Using a linear regression model, we analyzed the relationship between these three variables. We found no issue with multicollinearity between toxoplasmosis prevalence and GDP per capita (VIF = 1.325). However, there was negative spatial correlation (Pearson’s r = − 0.495, Corrected Pearson’s r F = 14.598, Corrected D.F. = 44.921, p < 0.001; Figs. 2 and 4) between these two variables.

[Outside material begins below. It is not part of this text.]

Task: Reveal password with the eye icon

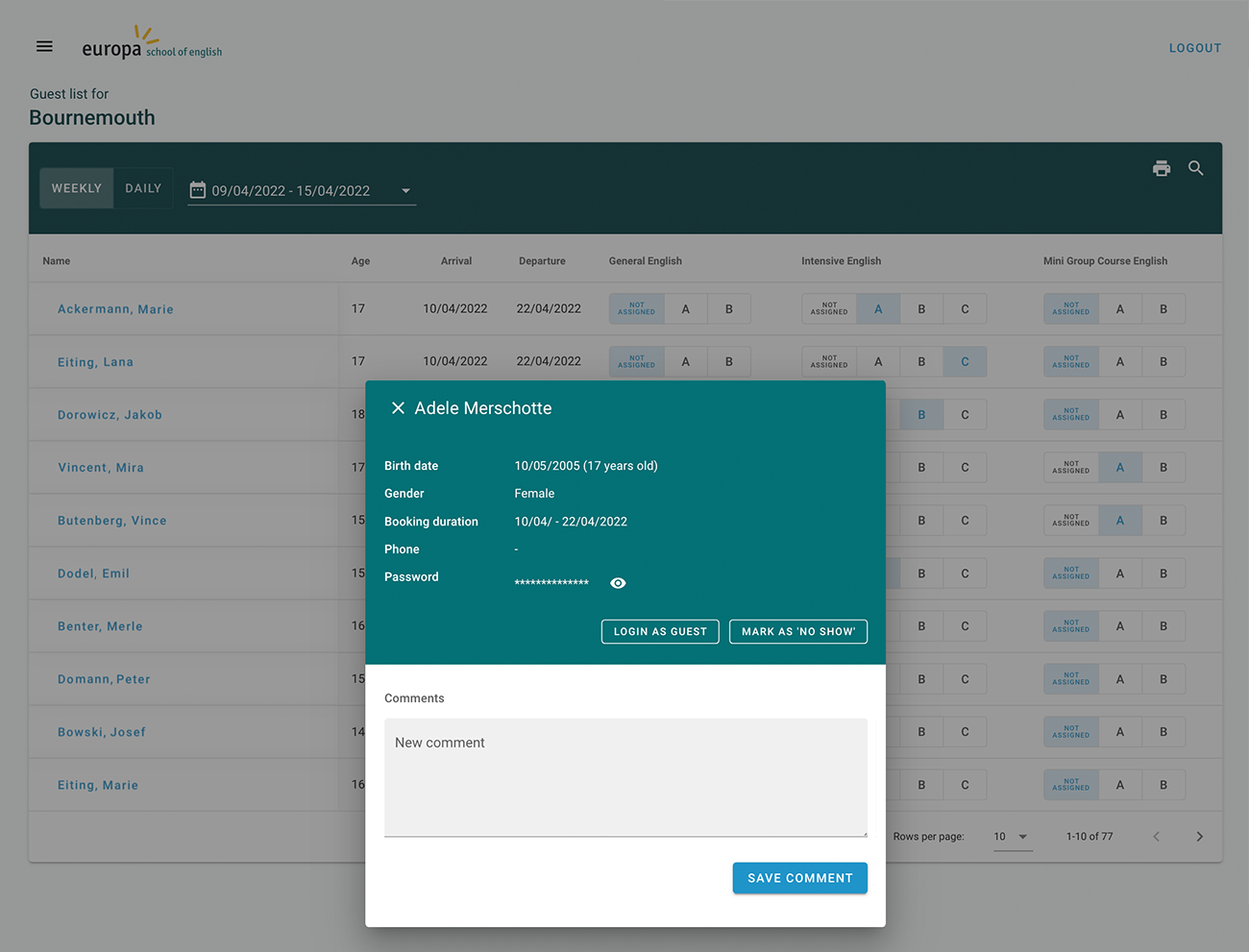Action: click(x=618, y=583)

We tested all used variables for spatial autocorrelation with Moran’s local indicator (Moran’s I)29. Indices > 0 indicate that pairs of locations are more similar, those < 0 indicate pairs that are less similar than expected by random pairs of observations. Moran’s Is were computed for 11 distance classes and were showed on spatial correlograms. Analyzes of these correlograms indicate (Supplementary Information 1) significant spatial similarity of neighboring countries according to toxoplasmosis prevalence, CoVID-19 Delay and GDP per capita (Figs. 2, 3, 4). In order to account for spatial autocorrelation, we used spatial eigenvector mapping (SEVM)30. This tool allows us to select an eigenvector (spatial filters) that minimalizes Moran’s I in model residuals. Then selected filters can be used as explanatory variables in the linear model. We used partial regression analyses to quantify how much of the variation of the response variable is explained by the spatial structure versus by the environmental variables.

All analyses were computed using SAM software30. Regression graphs were plotted using ggplot2 package31 in R statistical software32. Maps were created using QGIS software (version 3.8.3-Zanzibar)33.